◆ EXERCISE OBJECTIVE: Reproduce the lines below word for word, starting at the line that contains "This screenshot has" and ending with the final line, and omit the pictures from your copy.

·····

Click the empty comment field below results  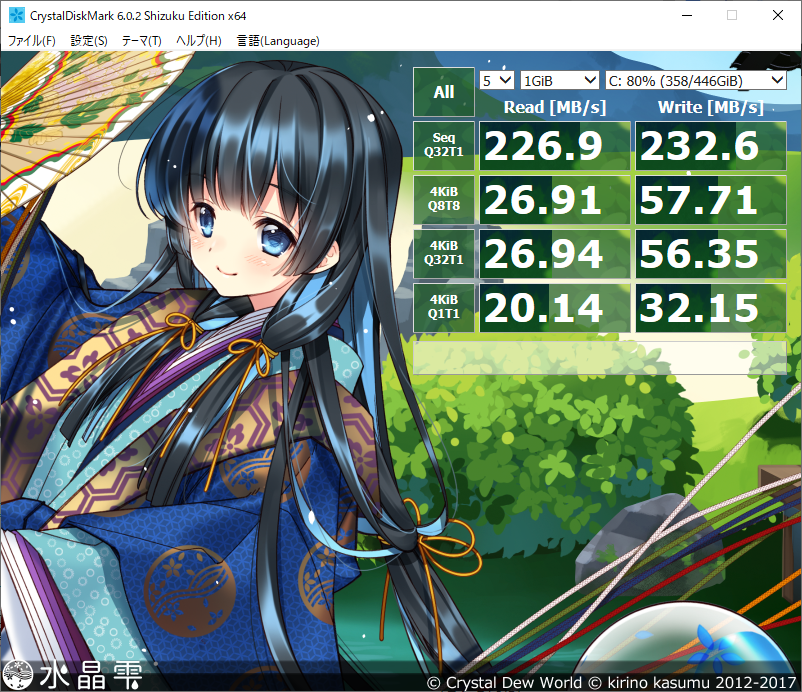pos(600,357)
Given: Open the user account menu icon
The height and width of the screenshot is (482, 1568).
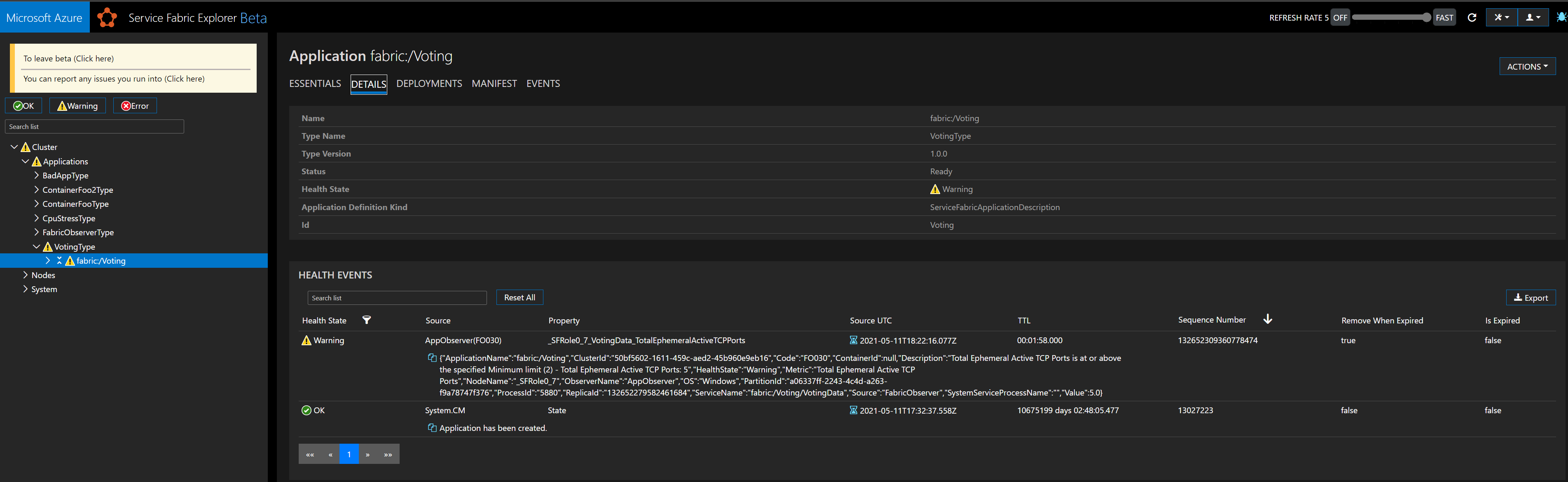Looking at the screenshot, I should pyautogui.click(x=1533, y=18).
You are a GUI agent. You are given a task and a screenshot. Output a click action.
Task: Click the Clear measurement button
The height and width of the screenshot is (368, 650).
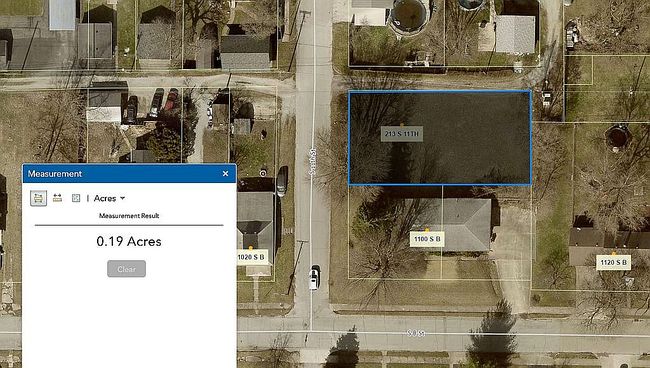coord(126,269)
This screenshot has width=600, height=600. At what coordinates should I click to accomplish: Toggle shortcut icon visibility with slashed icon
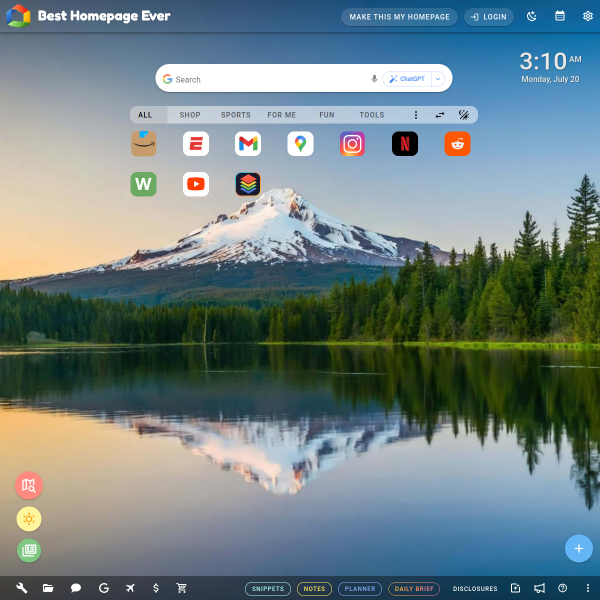[464, 115]
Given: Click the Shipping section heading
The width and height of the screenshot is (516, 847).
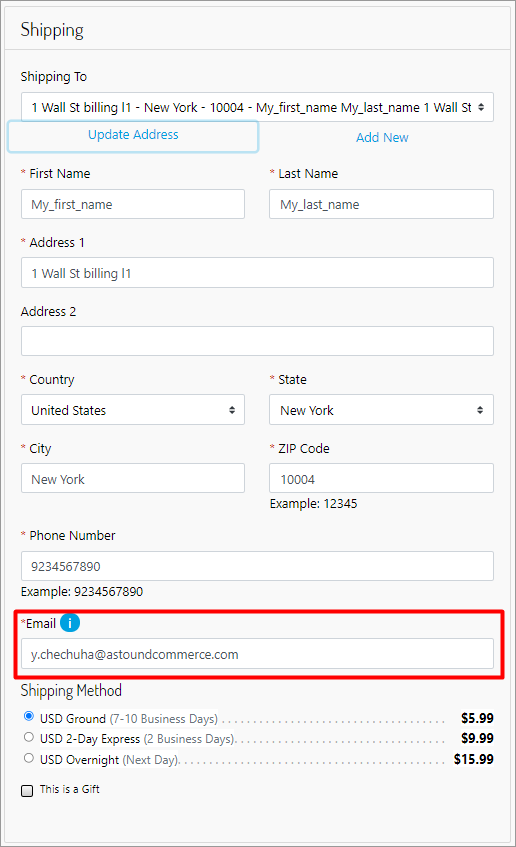Looking at the screenshot, I should point(52,30).
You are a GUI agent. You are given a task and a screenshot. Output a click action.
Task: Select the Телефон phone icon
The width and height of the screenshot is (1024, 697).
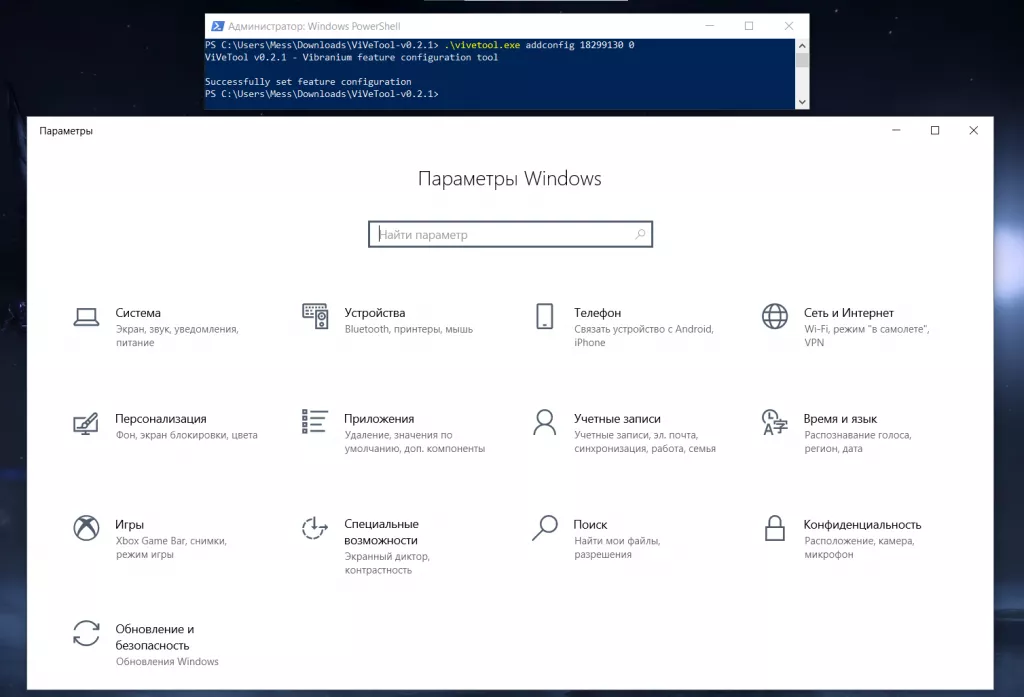[x=544, y=317]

·····

◆ PROBLEM SOLUTION:
This screenshot has width=600, height=600. At what coordinates should I click to accomplish: Toggle shortcut icon visibility with slashed icon
[464, 115]
Given: Click the Shipping section heading
The width and height of the screenshot is (516, 847).
Looking at the screenshot, I should point(52,30).
You are a GUI agent. You are given a task and a screenshot. Output a click action.
Task: Select the Телефон phone icon
The width and height of the screenshot is (1024, 697).
[x=544, y=317]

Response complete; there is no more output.